Für unsere Münchner Kindl: Schulwegsicherheit verbessern!

Wenn die Tage kürzer werden, steigt die Gefahr auf dem Schulweg vor allem für kleine Münchner*innen. Die Fraktion Die Grünen/Rosa Liste/Volt fordert deswegen kurz- und langfristige Maßnahmen für mehr Schulwegsicherheit.

12.550 Münchner Kindl sind heuer eingeschult worden. Fast 40 Prozent der insgesamt 168.000 Schüler*innen besuchen eine Grundschule. Es geht also um viele kleine Menschen, die im Straßenverkehr besonders gefährdet sind. Morgens wird es im Winter spät hell, abends früh dunkel, Autofahrende sehen Kinder im Straßenverkehr dann zu spät oder gar nicht. Verschärft wird diese Situation, wenn Kreuzungen unübersichtlich sind und falsch geparkte Autos die Sicht versperren.

Schulwegsicherheit muss höchste Priorität haben. Die Fraktion Die Grünen/Rosa Liste/Volt fordert deswegen Sofortmaßnahmen: zum einen mehr Zebrastreifen auf gängigen Schulwegstrecken, die mithilfe von mobilen Gehwegnasen noch sicherer gemacht werden können. Darüber hinaus sollen Fahrradbügel an Querungsstellen dafür sorgen, dass nicht widerrechtlich geparkt und so die Sicht auf Kinder versperrt werden kann. Außerdem sollen sogenannte Schulstraßen gestärkt und auf mehr Schulen ausgeweitet werden. Dieses Modell wurde im März 2025 vom Stadtrat beschlossen: In unmittelbarer Nähe von Schulen werden Straßenabschnitte temporär gesperrt, um Kindern einen sicheren Weg ins Schulgebäude zu ermöglichen.

Nicht alle Kinder können ihren Schulweg nur zu Fuß bewältigen. Sobald sie weiterführende Schulen besuchen, müssen manche in U-Bahn, Bus oder Tram steigen. Bei Fünftklässler*innen geht es dabei ebenfalls um gerade einmal Zehn- oder Elfjährige.
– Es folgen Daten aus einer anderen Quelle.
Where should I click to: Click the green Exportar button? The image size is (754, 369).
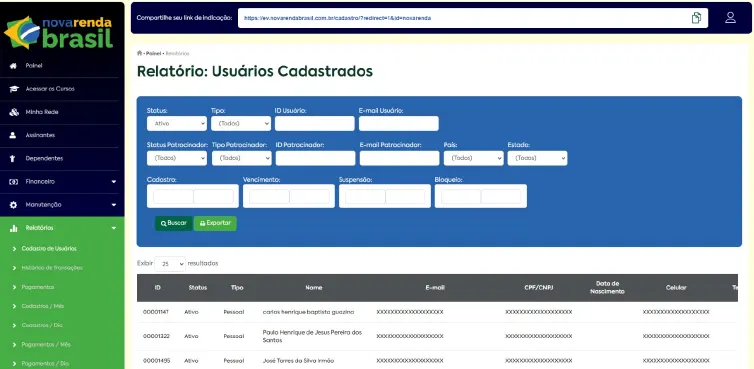tap(215, 223)
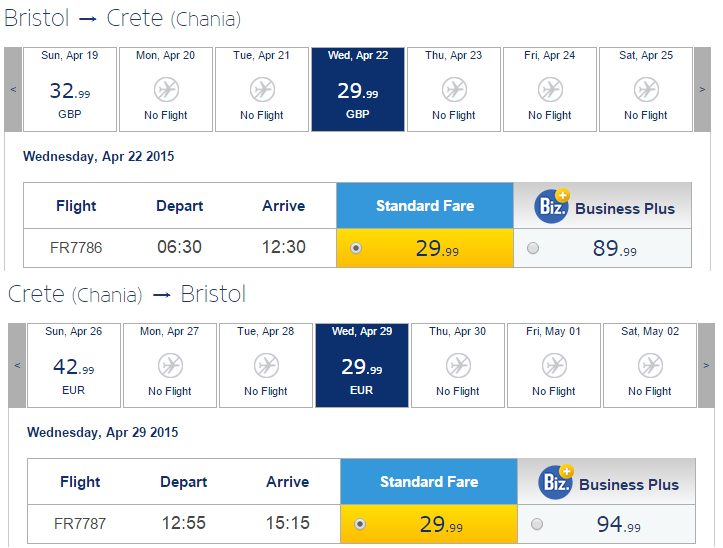Click the no-flight plane icon for Thu, Apr 23
Screen dimensions: 723x548
(454, 89)
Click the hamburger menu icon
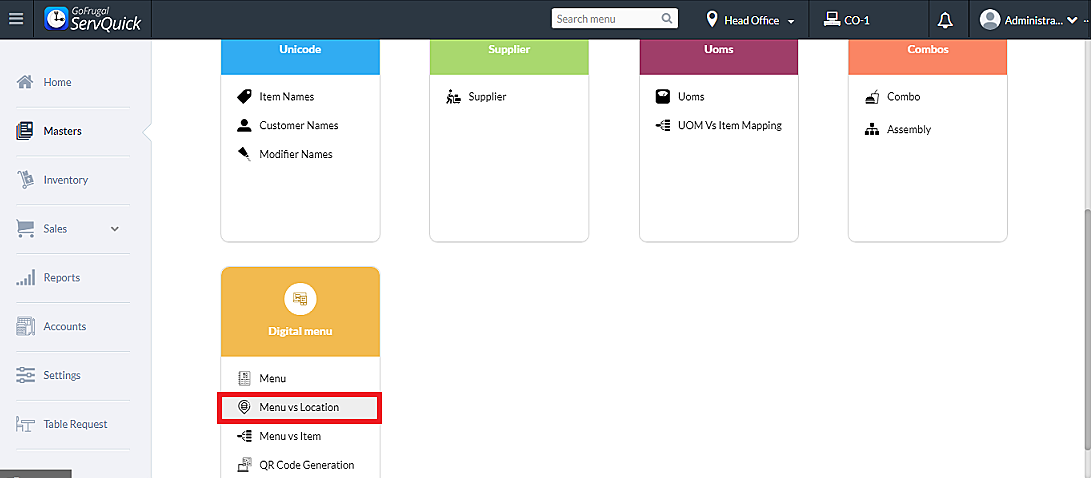 (15, 19)
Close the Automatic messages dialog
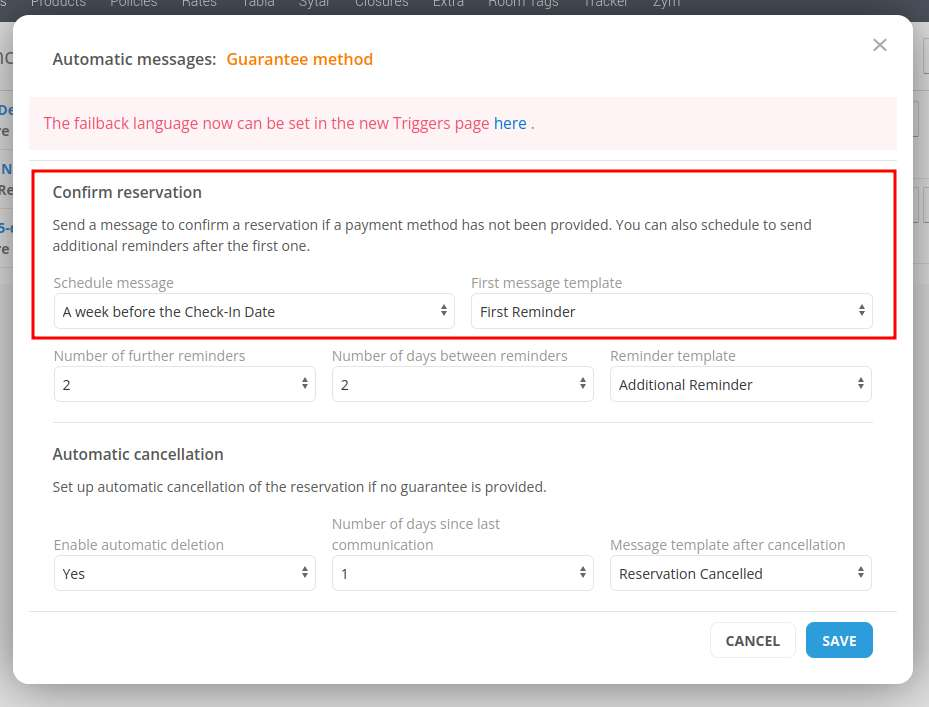 pyautogui.click(x=879, y=45)
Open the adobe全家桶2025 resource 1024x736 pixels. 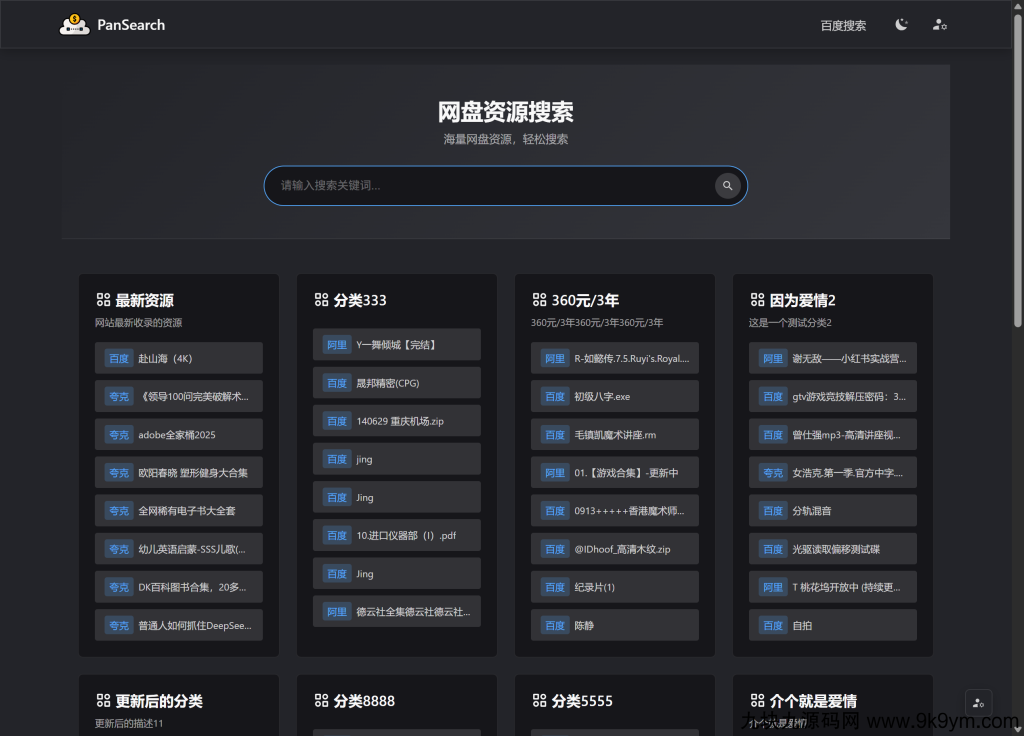(x=178, y=434)
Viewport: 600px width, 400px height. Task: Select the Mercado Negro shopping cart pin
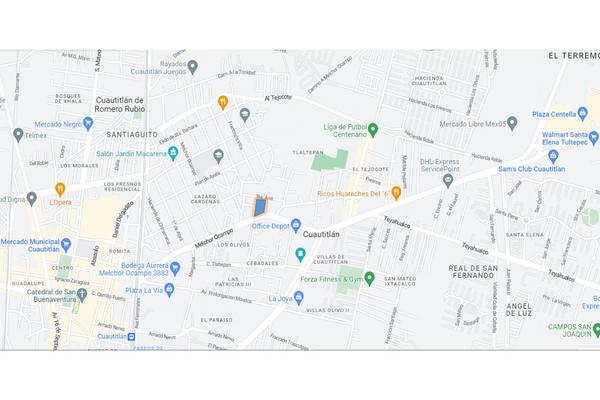[88, 124]
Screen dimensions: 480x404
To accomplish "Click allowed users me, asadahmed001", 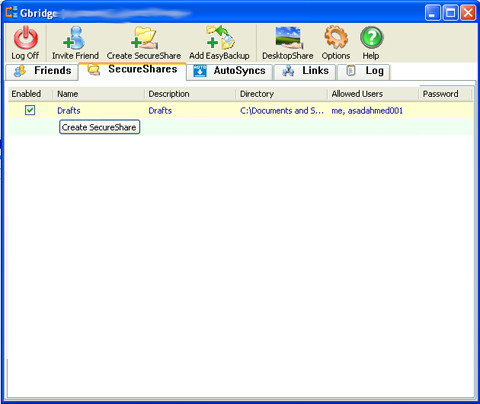I will (x=367, y=111).
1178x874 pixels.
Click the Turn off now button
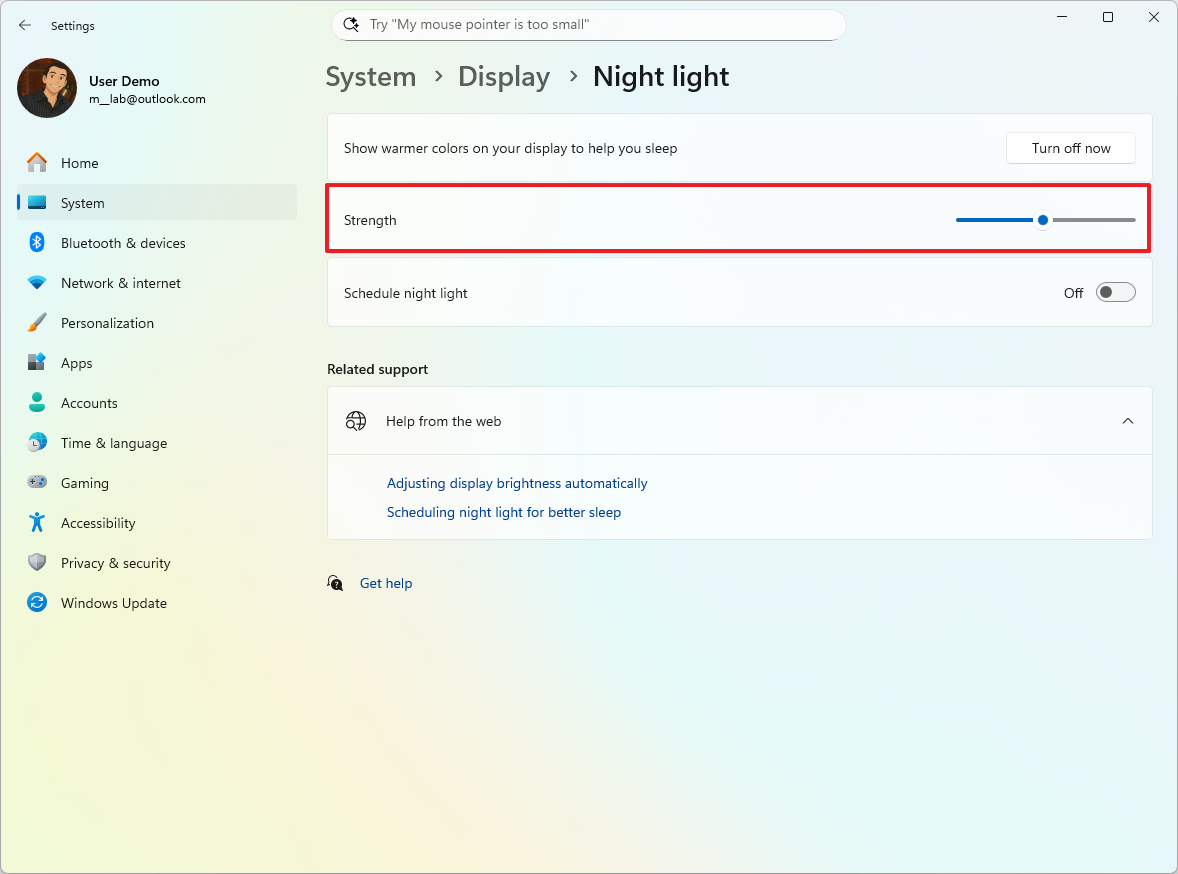(x=1070, y=147)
Dazu kommt: Bei Schulausflügen müssen Lehrkräfte sich ebenfalls darauf verlassen können, dass sie mit ihrer Klassengruppe sicher ans Ziel kommen.

Gerade an Tramhaltestellen sind jüngst schwere Unfälle passiert. Es herrscht Handlungsbedarf. Haltestellen in der Nähe von Schulen, etwa an der Donnersbergerbrücke, dem Leonrod- oder Karl-Preis-Platz, müssen ein Sicherheitsupdate bekommen. Direkt an den Haltestellen könnten überflüssige Autospuren Schutzelementen für Kinder weichen: Leitplanken neben den schmalen Haltestelleninseln bringen hier ein großes Plus an Sicherheit. Natürlich muss auch die Geschwindigkeit angepasst werden. Wenn an einer engen Trambahnhaltestelle Tempo 50 erlaubt bleibt, obwohl dort regelmäßig kleine Kinder warten, ist das ein zu hohes Risiko.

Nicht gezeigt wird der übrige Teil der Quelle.